▶ _Work request_: Retype the entries exactly. Include every line.

##### Excerpted data #####

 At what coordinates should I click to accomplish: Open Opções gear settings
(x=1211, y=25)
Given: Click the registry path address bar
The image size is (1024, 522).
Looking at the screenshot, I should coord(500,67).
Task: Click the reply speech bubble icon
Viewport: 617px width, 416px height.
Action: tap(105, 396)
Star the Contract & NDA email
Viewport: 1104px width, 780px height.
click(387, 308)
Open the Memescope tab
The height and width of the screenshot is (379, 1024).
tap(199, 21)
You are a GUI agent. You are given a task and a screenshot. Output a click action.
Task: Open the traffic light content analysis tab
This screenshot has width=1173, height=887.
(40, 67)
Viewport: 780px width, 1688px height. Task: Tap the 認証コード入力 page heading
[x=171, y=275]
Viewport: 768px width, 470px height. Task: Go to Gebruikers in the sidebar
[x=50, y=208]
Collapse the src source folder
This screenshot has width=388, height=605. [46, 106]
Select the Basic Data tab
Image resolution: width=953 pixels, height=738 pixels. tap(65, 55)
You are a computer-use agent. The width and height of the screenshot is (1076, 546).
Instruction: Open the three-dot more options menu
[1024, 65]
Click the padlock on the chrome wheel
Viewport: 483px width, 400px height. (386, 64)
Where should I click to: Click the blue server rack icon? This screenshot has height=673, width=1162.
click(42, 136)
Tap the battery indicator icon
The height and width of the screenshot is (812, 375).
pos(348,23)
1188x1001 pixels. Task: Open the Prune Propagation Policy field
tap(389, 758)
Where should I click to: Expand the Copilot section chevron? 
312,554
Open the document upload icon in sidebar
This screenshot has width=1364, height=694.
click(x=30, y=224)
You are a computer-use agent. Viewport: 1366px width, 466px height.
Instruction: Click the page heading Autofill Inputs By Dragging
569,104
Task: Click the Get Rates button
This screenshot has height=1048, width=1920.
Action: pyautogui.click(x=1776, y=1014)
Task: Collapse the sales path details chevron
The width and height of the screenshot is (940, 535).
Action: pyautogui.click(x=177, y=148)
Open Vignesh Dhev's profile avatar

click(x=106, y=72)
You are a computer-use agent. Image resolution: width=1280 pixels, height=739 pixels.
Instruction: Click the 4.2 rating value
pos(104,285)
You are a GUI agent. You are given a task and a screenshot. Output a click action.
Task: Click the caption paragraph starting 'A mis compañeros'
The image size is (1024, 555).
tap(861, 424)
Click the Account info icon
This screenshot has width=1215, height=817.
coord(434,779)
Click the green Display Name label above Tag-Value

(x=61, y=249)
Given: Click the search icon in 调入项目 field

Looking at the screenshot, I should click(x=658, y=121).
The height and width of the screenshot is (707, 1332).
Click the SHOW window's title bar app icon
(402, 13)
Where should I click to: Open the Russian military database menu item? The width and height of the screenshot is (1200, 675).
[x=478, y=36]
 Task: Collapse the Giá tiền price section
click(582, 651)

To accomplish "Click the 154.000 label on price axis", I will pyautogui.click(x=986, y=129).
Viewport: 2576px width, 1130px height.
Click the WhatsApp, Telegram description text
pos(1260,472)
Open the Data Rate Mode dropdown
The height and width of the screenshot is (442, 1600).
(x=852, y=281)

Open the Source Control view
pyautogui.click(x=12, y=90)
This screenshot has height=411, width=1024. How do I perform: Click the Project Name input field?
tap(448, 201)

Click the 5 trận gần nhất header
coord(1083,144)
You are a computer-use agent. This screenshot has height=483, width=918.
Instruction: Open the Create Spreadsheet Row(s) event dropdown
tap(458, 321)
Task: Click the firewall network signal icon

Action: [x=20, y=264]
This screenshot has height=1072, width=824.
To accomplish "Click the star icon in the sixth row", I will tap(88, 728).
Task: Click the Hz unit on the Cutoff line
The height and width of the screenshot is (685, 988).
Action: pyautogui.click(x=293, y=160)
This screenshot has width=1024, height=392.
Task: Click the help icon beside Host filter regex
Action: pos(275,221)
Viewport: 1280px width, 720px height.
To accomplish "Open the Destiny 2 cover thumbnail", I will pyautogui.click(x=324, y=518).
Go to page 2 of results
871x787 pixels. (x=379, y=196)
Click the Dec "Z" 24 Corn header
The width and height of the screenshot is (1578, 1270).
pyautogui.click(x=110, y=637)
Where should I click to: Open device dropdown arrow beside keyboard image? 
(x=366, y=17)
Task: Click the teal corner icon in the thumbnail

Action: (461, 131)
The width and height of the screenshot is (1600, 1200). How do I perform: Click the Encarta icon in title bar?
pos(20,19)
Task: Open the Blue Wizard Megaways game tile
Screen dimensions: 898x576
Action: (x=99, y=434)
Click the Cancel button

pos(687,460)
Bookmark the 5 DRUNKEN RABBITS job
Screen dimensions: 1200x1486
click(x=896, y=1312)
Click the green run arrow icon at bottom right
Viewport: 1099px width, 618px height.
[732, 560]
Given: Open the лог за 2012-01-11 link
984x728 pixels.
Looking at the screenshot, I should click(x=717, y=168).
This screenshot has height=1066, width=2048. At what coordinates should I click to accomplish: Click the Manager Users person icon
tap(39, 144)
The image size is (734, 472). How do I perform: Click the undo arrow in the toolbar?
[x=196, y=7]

#####

▶ _Solution to the exercise_:
 At what coordinates should I click to accomplish: Open Opções gear settings
(x=1211, y=25)
Given: Click the registry path address bar
The image size is (1024, 522).
Looking at the screenshot, I should coord(500,67).
Task: Click the reply speech bubble icon
Viewport: 617px width, 416px height.
Action: tap(105, 396)
Star the Contract & NDA email
Viewport: 1104px width, 780px height.
click(387, 308)
Open the Memescope tab
The height and width of the screenshot is (379, 1024).
tap(199, 21)
You are a GUI agent. You are given a task and a screenshot. Output a click action.
Task: Open the traffic light content analysis tab
This screenshot has width=1173, height=887.
(40, 67)
Viewport: 780px width, 1688px height. Task: Tap the 認証コード入力 page heading
[x=171, y=275]
Viewport: 768px width, 470px height. Task: Go to Gebruikers in the sidebar
[x=50, y=208]
Collapse the src source folder
This screenshot has width=388, height=605. [46, 106]
Select the Basic Data tab
Image resolution: width=953 pixels, height=738 pixels. tap(65, 55)
You are a computer-use agent. The width and height of the screenshot is (1076, 546).
Instruction: Open the three-dot more options menu
[1024, 65]
Click the padlock on the chrome wheel
Viewport: 483px width, 400px height. (386, 64)
Where should I click to: Click the blue server rack icon? This screenshot has height=673, width=1162.
click(42, 136)
Tap the battery indicator icon
The height and width of the screenshot is (812, 375).
pos(348,23)
1188x1001 pixels. Task: Open the Prune Propagation Policy field
tap(389, 758)
Where should I click to: Expand the Copilot section chevron? 
312,554
Open the document upload icon in sidebar
This screenshot has width=1364, height=694.
click(x=30, y=224)
You are a computer-use agent. Viewport: 1366px width, 466px height.
Instruction: Click the page heading Autofill Inputs By Dragging
569,104
Task: Click the Get Rates button
This screenshot has height=1048, width=1920.
Action: pyautogui.click(x=1776, y=1014)
Task: Collapse the sales path details chevron
The width and height of the screenshot is (940, 535).
Action: pyautogui.click(x=177, y=148)
Open Vignesh Dhev's profile avatar

click(x=106, y=72)
You are a computer-use agent. Image resolution: width=1280 pixels, height=739 pixels.
Instruction: Click the 4.2 rating value
pos(104,285)
You are a GUI agent. You are given a task and a screenshot. Output a click action.
Task: Click the caption paragraph starting 'A mis compañeros'
The image size is (1024, 555).
tap(861, 424)
Click the Account info icon
This screenshot has width=1215, height=817.
coord(434,779)
Click the green Display Name label above Tag-Value

(x=61, y=249)
Given: Click the search icon in 调入项目 field

Looking at the screenshot, I should click(x=658, y=121).
The height and width of the screenshot is (707, 1332).
Click the SHOW window's title bar app icon
(402, 13)
Where should I click to: Open the Russian military database menu item? The width and height of the screenshot is (1200, 675).
[x=478, y=36]
 Task: Collapse the Giá tiền price section
click(582, 651)

To accomplish "Click the 154.000 label on price axis", I will pyautogui.click(x=986, y=129).
Viewport: 2576px width, 1130px height.
Click the WhatsApp, Telegram description text
pos(1260,472)
Open the Data Rate Mode dropdown
The height and width of the screenshot is (442, 1600).
(x=852, y=281)

Open the Source Control view
pyautogui.click(x=12, y=90)
This screenshot has height=411, width=1024. How do I perform: Click the Project Name input field?
tap(448, 201)

Click the 5 trận gần nhất header
coord(1083,144)
You are a computer-use agent. This screenshot has height=483, width=918.
Instruction: Open the Create Spreadsheet Row(s) event dropdown
tap(458, 321)
Task: Click the firewall network signal icon

Action: [x=20, y=264]
This screenshot has height=1072, width=824.
To accomplish "Click the star icon in the sixth row", I will tap(88, 728).
Task: Click the Hz unit on the Cutoff line
The height and width of the screenshot is (685, 988).
Action: pyautogui.click(x=293, y=160)
This screenshot has width=1024, height=392.
Task: Click the help icon beside Host filter regex
Action: pos(275,221)
Viewport: 1280px width, 720px height.
To accomplish "Open the Destiny 2 cover thumbnail", I will pyautogui.click(x=324, y=518).
Go to page 2 of results
871x787 pixels. (x=379, y=196)
Click the Dec "Z" 24 Corn header
The width and height of the screenshot is (1578, 1270).
pyautogui.click(x=110, y=637)
Where should I click to: Open device dropdown arrow beside keyboard image? 
(x=366, y=17)
Task: Click the teal corner icon in the thumbnail

Action: (461, 131)
The width and height of the screenshot is (1600, 1200). How do I perform: Click the Encarta icon in title bar?
pos(20,19)
Task: Open the Blue Wizard Megaways game tile
Screen dimensions: 898x576
Action: (x=99, y=434)
Click the Cancel button

pos(687,460)
Bookmark the 5 DRUNKEN RABBITS job
Screen dimensions: 1200x1486
click(x=896, y=1312)
Click the green run arrow icon at bottom right
Viewport: 1099px width, 618px height.
[732, 560]
Given: Open the лог за 2012-01-11 link
984x728 pixels.
Looking at the screenshot, I should click(x=717, y=168).
This screenshot has height=1066, width=2048. At what coordinates should I click to accomplish: Click the Manager Users person icon
tap(39, 144)
The image size is (734, 472). How do I perform: Click the undo arrow in the toolbar?
[x=196, y=7]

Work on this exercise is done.